Famine cuts North Korea population 'by two million'

The London Times
Jennifer Veale in Seoul

February 19, 1999

Between two and three million North Koreans have died of starvation or fled to neighbouring China and Russia since 1995 when chronic food shortages began, according to a secret survey said to have been conducted in the Communist country.

South Korea's intelligence agency said that a classified report by Pyongyang's Public Security Ministry showed that the North's population had plunged more than 500,000 a year over the past four years - due mainly to starvation and disease, but also to defection.

The National Intelligence Service did not reveal how it came by the information.

While the death toll is unknown, South Korean officials believe that the Stalinist nation's population has plunged to 22 million from 24 million in 1994.
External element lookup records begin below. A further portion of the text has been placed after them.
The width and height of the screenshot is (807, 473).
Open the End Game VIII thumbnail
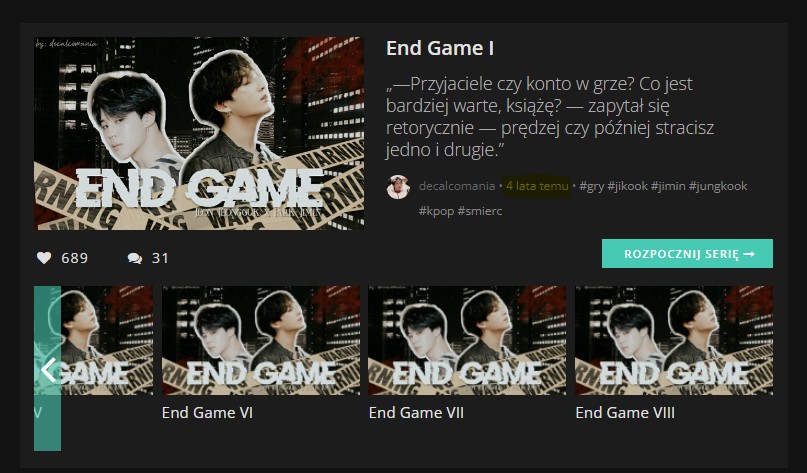click(674, 341)

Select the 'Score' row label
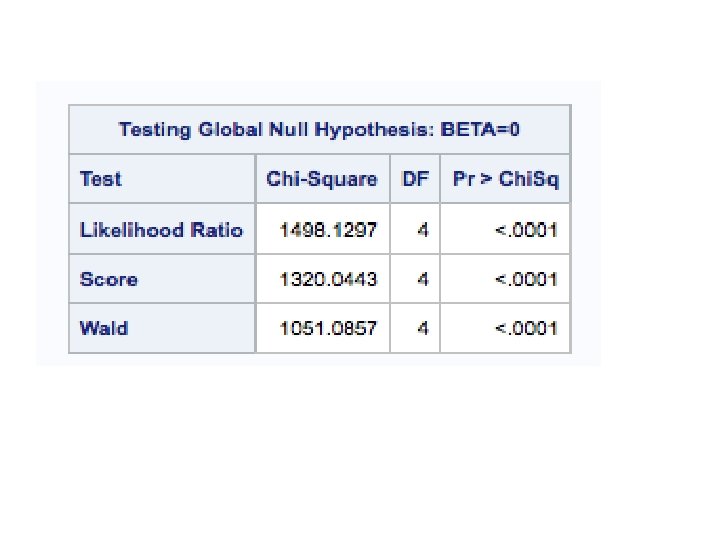[x=109, y=279]
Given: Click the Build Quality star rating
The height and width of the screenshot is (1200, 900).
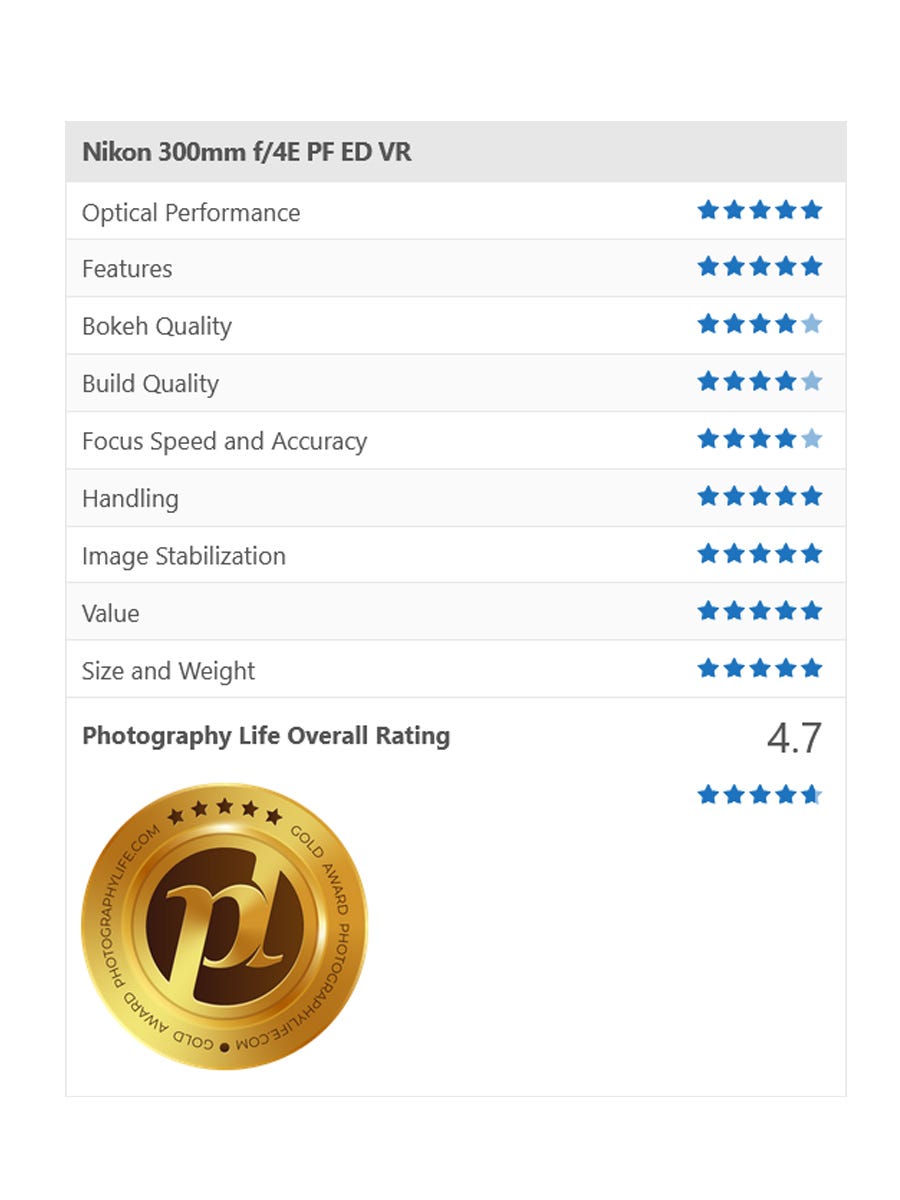Looking at the screenshot, I should point(759,381).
Last year a visiting delegation from the United States Congress reported that about two million North Koreans were believed to have died from malnutrition and disease since 1995.

"The North's population is expected to continue to decrease unless it eases its severe food shortages,'' an intelligence official was quoted as saying. The Public Security Ministry reportedly conducted the census ahead of the polls to elect candidates to the tenth Supreme People's Assembly - North Korea's parliament.

The North's food shortages began in 1994, when massive floods swept the country, destroying crops and huge tracts of arable land.

Drought in successive years and obsolete farming techniques compounded the famine. International relief agencies have responded over the past five years with more than £625 million in food aid. But many North Koreans have fled to China and Russia looking for food and a trade in North Korean refugees has sprung up along the country's border with China.

The North is pressing for more food aid from the United States in return for access to an underground site which Washington suspects is a nuclear facility in breach of a 1994 anti-nuclear pact.

Under the deal, North Korea froze its nuclear programme in return for modern light-water reactors and economic aid from the United States and its allies. A Seoul newspaper reported yesterday that agreement between Pyongyang and Washington was expected by early next month on a deal to swap food aid and an easing of sanctions for access to the disputed site. The newspaper said the deal would also cover Pyongyang's contentious missile programme.

Another report said that Seoul was considering providing the North with 30,000 tonnes of fertiliser next month before the spring planting season.

South Korea recently gave the go-ahead for private citizens to make aid donations to the North rather than go through the Red Cross.